[Materials provided]

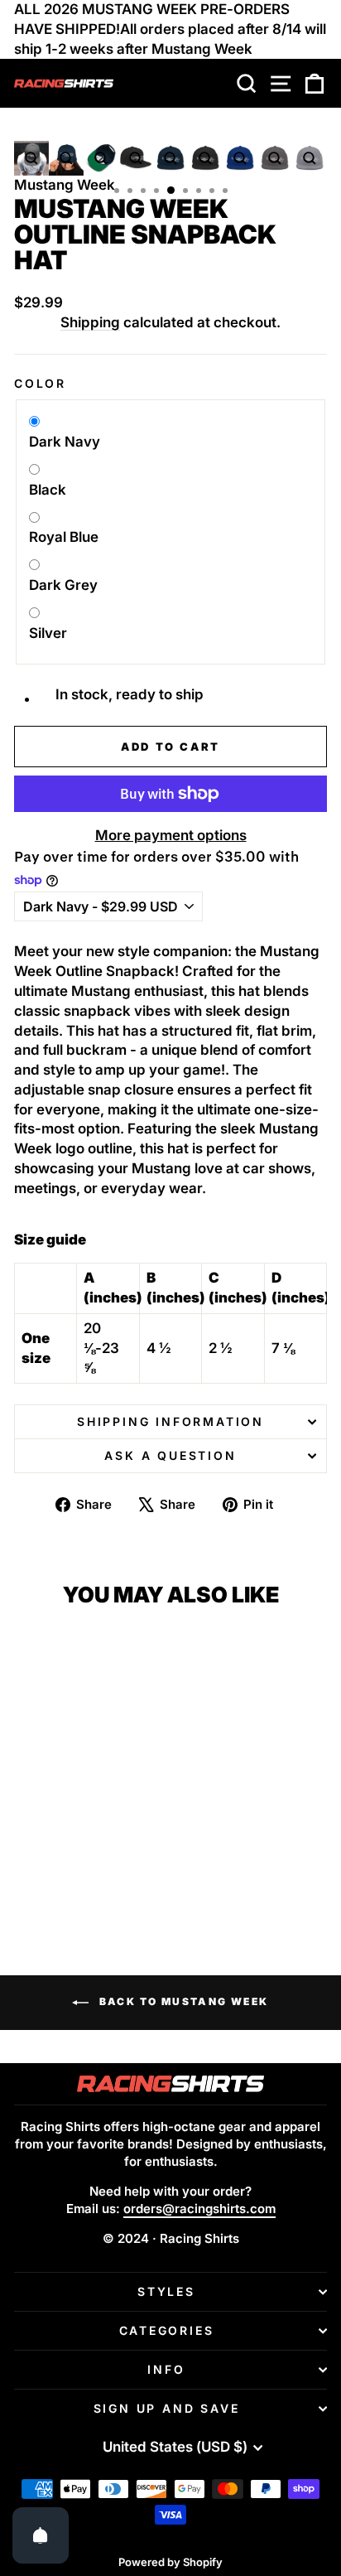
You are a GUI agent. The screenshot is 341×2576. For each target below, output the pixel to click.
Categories (166, 2330)
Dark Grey (63, 585)
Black (47, 489)
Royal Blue (63, 537)
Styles (166, 2291)
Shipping (90, 322)
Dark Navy (64, 441)
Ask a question (170, 1455)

[/Materials provided]

▸ Your goal
Without changing a word, retype the data above and omit its pictures.

▸ Result below
You are a GUI agent. The screenshot is 341×2576. For each target below, output the pixel to click.
Categories (166, 2330)
Dark Grey (63, 585)
Black (47, 489)
Royal Blue (63, 537)
Styles (166, 2291)
Shipping (90, 322)
Dark Navy (64, 441)
Ask a question (170, 1455)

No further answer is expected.